That's a nice area you have chosen to settle. A nice, green, interesting coastline and well placed for Granada. I assume you know this area? If not, I would be interested as to why you chose this particular region.


----------



## jojo (Sep 20, 2007)

pansypotter said:


> Hi,
> 
> My place at the Costa Tropical (all approximate)
> 
> ...



Electricity 30€ a month?????????? Mines 200€ a month easily, if not more. I havent got a big house and I'm extremely careful, never have lights or the TV on if we're not in the room !!!! I do have a dishwasher, fridge and of course a pool, but even so...
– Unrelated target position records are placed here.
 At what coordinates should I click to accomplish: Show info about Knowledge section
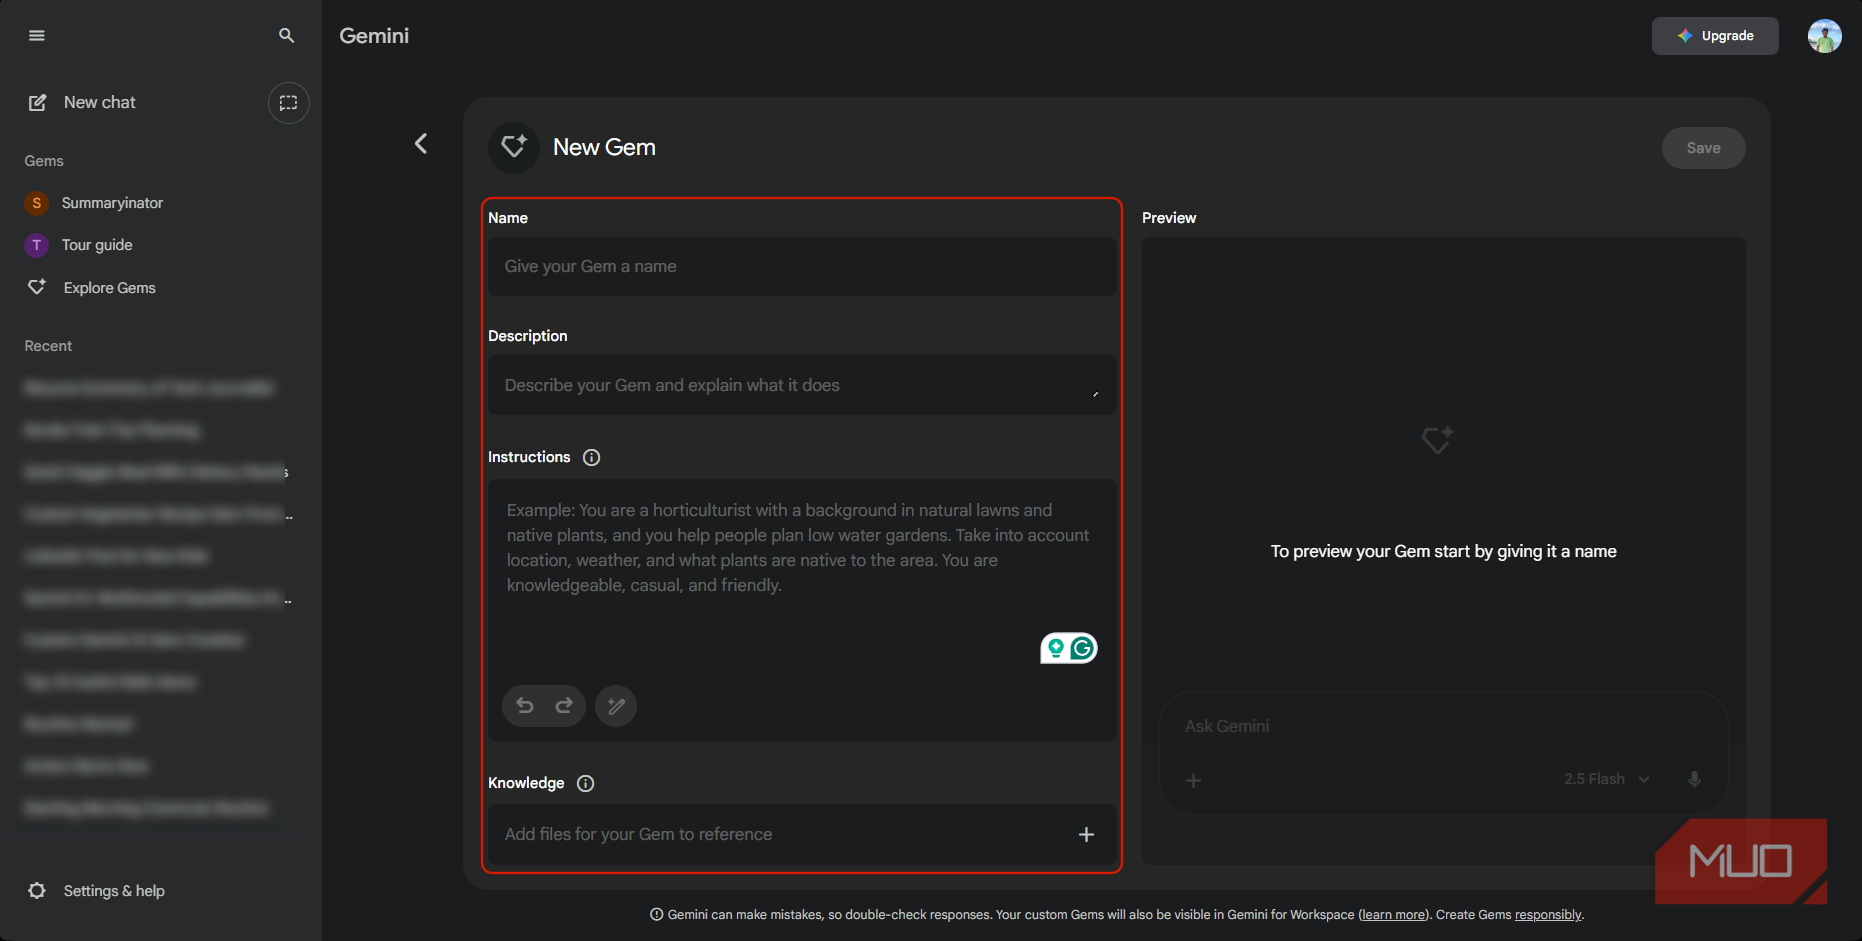pyautogui.click(x=586, y=784)
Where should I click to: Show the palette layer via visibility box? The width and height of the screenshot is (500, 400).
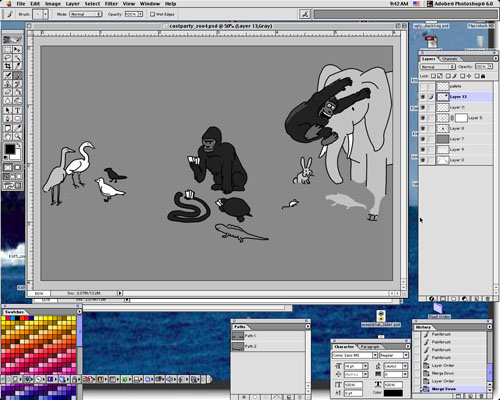click(x=423, y=86)
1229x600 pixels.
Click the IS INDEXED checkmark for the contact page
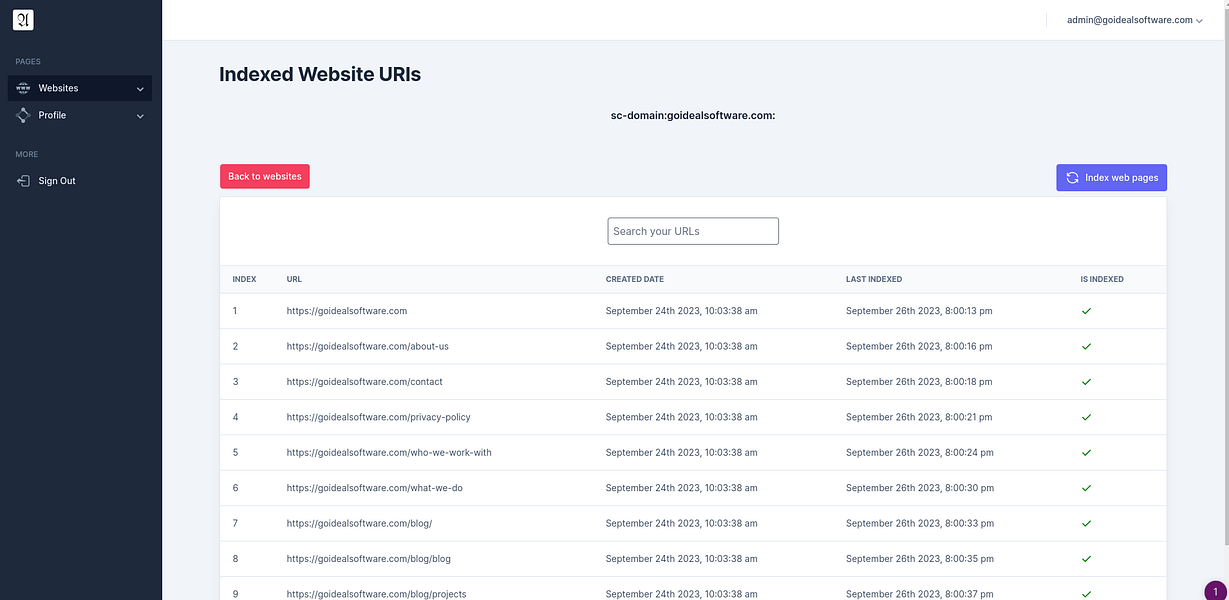[x=1085, y=381]
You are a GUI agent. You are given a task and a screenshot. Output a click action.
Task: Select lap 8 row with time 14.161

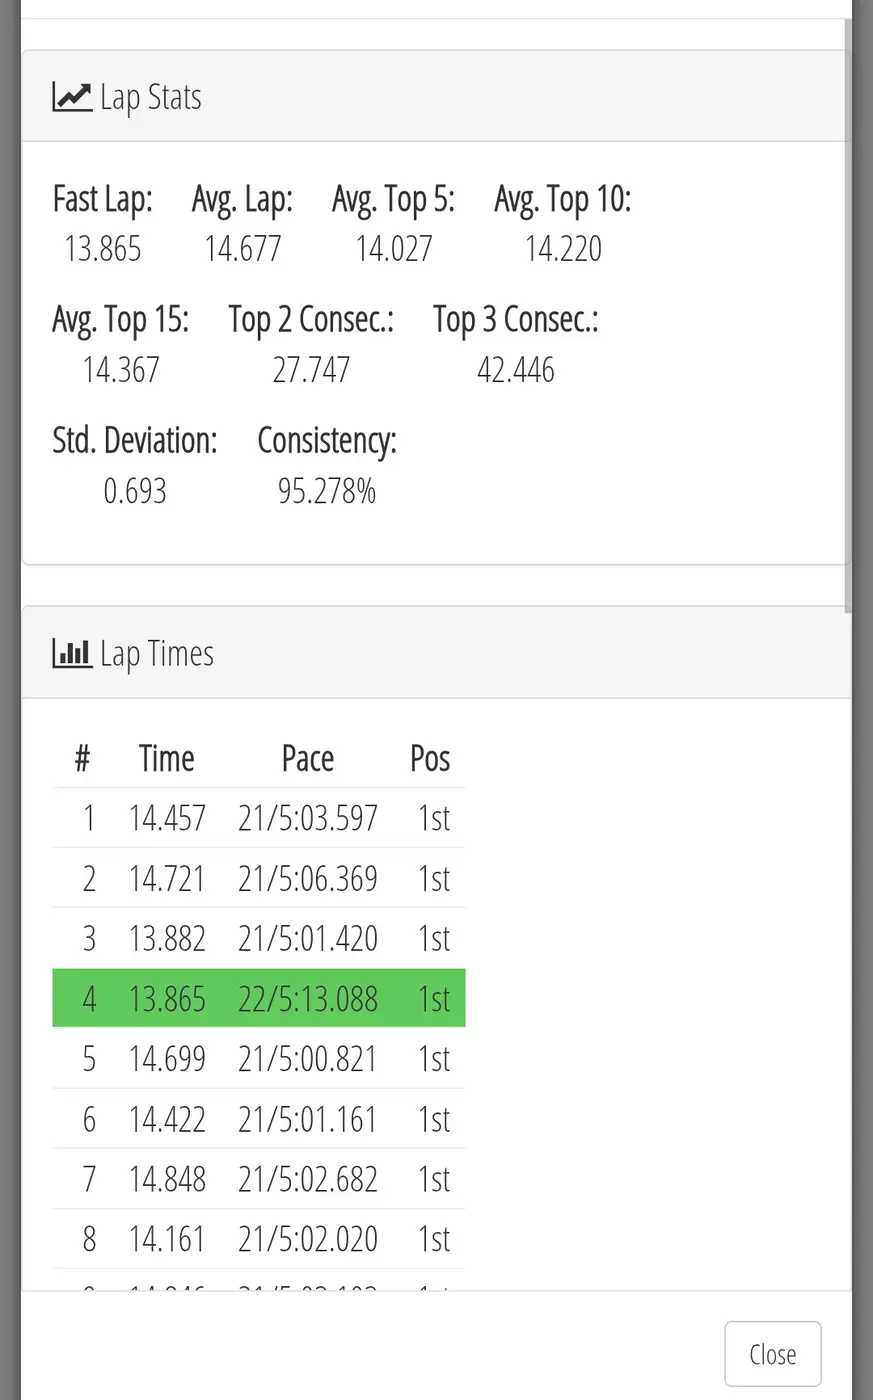coord(259,1238)
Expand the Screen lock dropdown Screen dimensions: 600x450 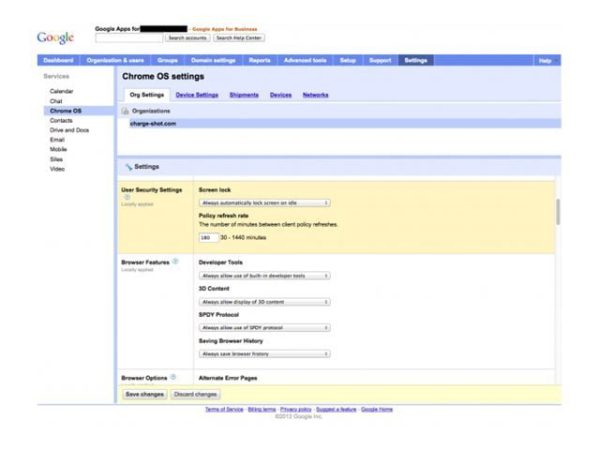(x=264, y=203)
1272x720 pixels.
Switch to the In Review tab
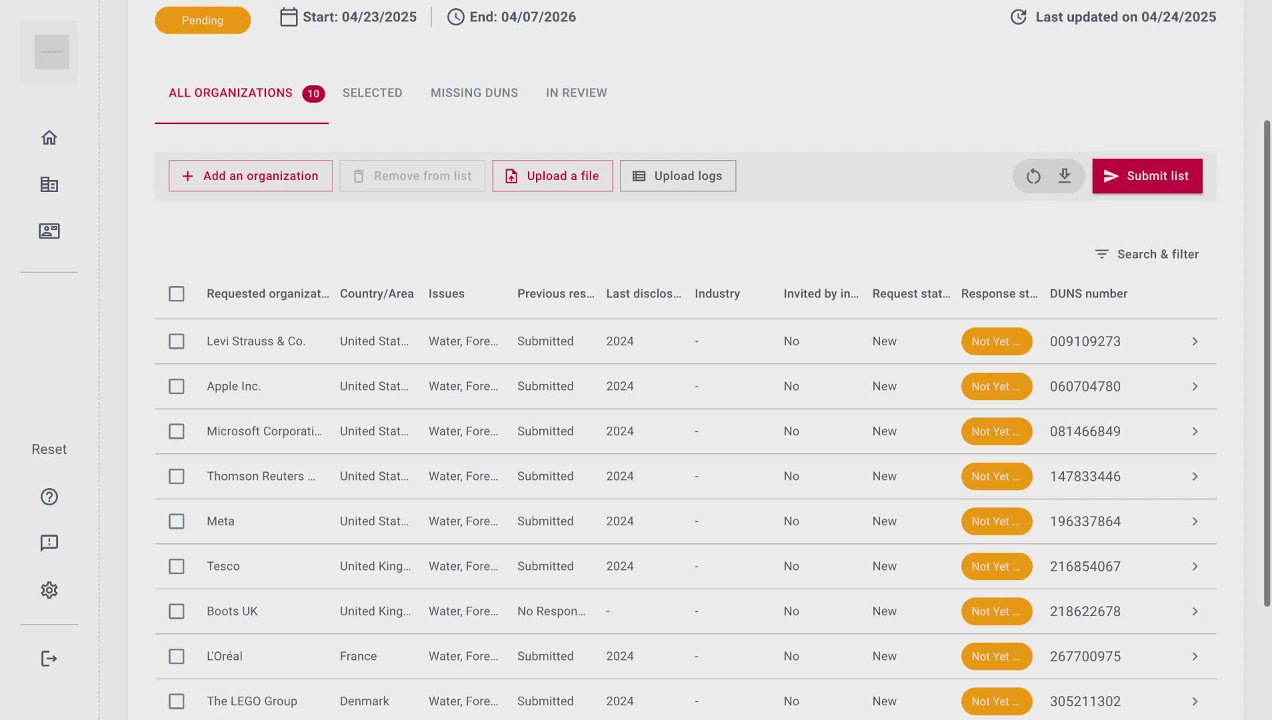pos(576,93)
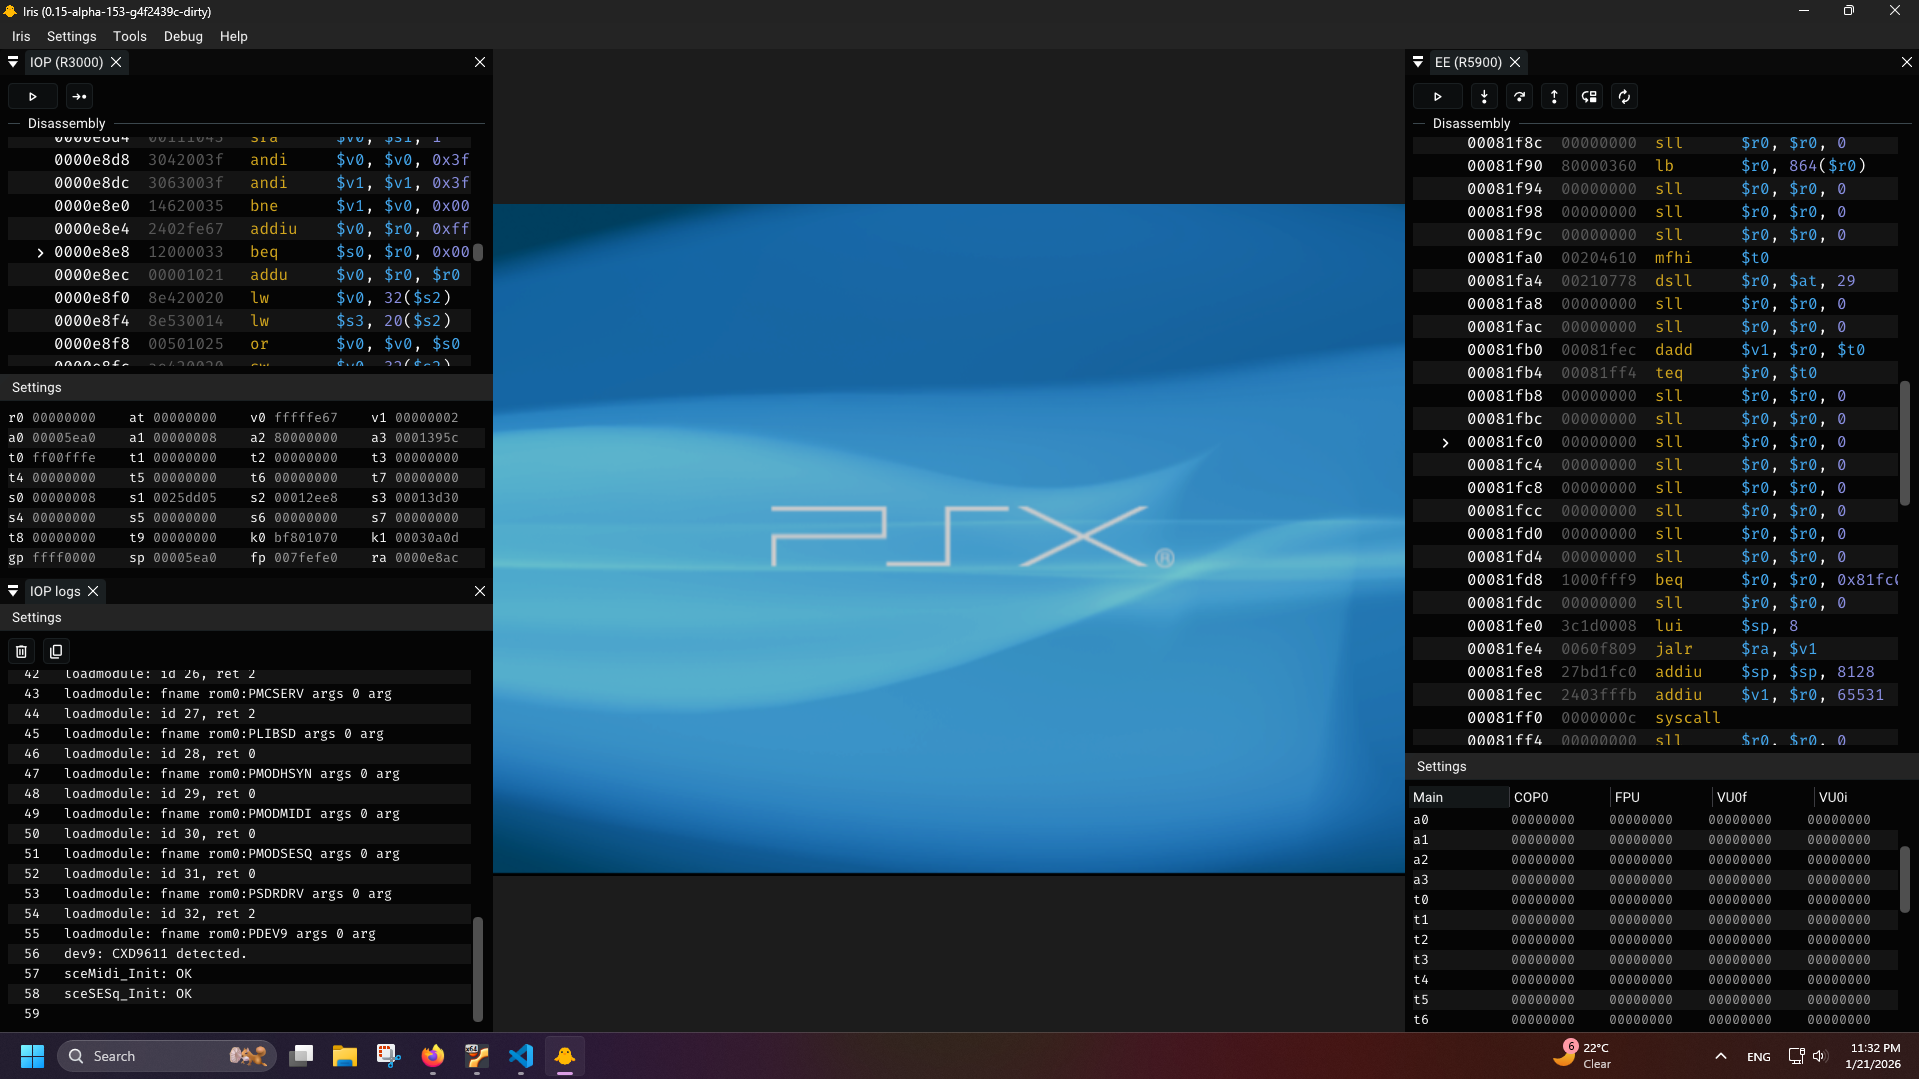This screenshot has height=1079, width=1919.
Task: Expand the Settings section in IOP logs
Action: pyautogui.click(x=37, y=617)
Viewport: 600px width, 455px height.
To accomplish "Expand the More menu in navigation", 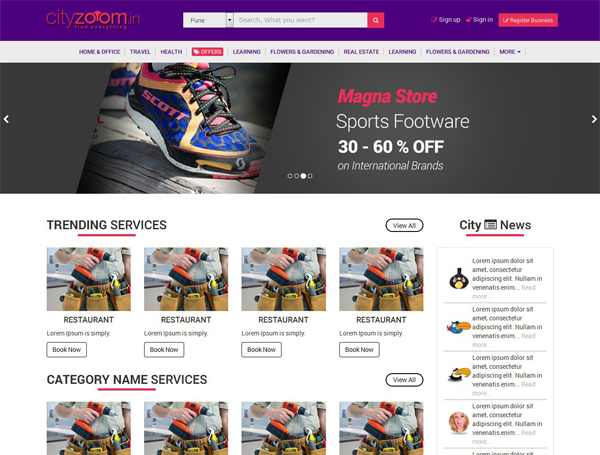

My water is about 80€ a month... but I guess apart from that its about the same... I just cant get over your electricity bill????!!!

Jo xxx


----------



## owdoggy (Jul 23, 2008)

jojo said:


> Electricity 30€ a month?????????? Mines 200€ a month easily, if not more. I havent got a big house and I'm extremely careful, never have lights or the TV on if we're not in the room !!!! I do have a dishwasher, fridge and of course a pool, but even so...
> 
> My water is about 80€ a month... but I guess apart from that its about the same... I just cant get over your electricity bill????!!!
> 
> Jo xxx


Jo, if I were I would check that you haven't left the pool heater on or summat because 200 a month seems to me to be just way OTT


Doggy


----------



## jojo (Sep 20, 2007)

owdoggy said:


> Jo, if I were I would check that you haven't left the pool heater on or summat because 200 a month seems to me to be just way OTT
> 
> 
> Doggy


I've checked! actually, 200€ was for the winter months when we had the heater on, but I doubt its gonna be much under 150€ during the summer, thats the rough average around here according to friends???? It all went up anyway a couple of months ago when they started charging people monthly........ pool heater?????? you're joking!!!!

Jo xxx


----------



## owdoggy (Jul 23, 2008)

jojo said:


> I've checked! actually, 200€ was for the winter months when we had the heater on, but I doubt its gonna be much under 150€ during the summer, thats the rough average around here according to friends???? It all went up anyway a couple of months ago when they started charging people monthly........ pool heater?????? you're joking!!!!
> 
> Jo xxx


Well I would even query the 150. One thing that happened round this area was that when the leccy company changed the billing, quite a few people started getting charged more for one month than they had been for two. They had to contact the leccy company to thrash it out & get their money back.

I know the leccy is more expensive over here but as an ex sparky even 150 still seems a bit too funky for me.

We're off now to use the local bar's leccy (& make damn sure everything's turned of here!)


Doggy


----------



## pansypotter (Apr 12, 2009)

jojo said:


> Electricity 30€ a month?????????? Mines 200€ a month easily, if not more. I havent got a big house and I'm extremely careful, never have lights or the TV on if we're not in the room !!!! I do have a dishwasher, fridge and of course a pool, but even so...
> 
> My water is about 80€ a month... but I guess apart from that its about the same... I just cant get over your electricity bill????!!!
> 
> Jo xxx



Hi Jo,

Aaaah, the price of luxury - no pool or even a dishwasher for me!

Pansy x


----------



## Antalucia (May 28, 2009)

*Eltricity Costs*



jojo said:


> Electricity 30€ a month?????????? Mines 200€ a month easily, if not more. I havent got a big house and I'm extremely careful, never have lights or the TV on if we're not in the room !!!! I do have a dishwasher, fridge and of course a pool, but even so...
> 
> My water is about 80€ a month... but I guess apart from that its about the same... I just cant get over your electricity bill????!!!
> 
> Jo xxx


Jo

I think you are proabably a lot nearer the mark. Since the introduction of monthly billing my bill has been all over the place but over the year it probably averages out at about 200 euros.


----------



## Tallulah (Feb 16, 2009)

Our electricity bill just received for the past two months was 148 euros, incl standing charges, taxes, etc. It's down to who/what you've got in your house and how often you use it. We're a family of five with three young kids - so the washing machine is on constantly. Then there's the dishwasher....it all adds up. The oven and hob is electric too - and I'm tied to it!!

Tallulah.x


----------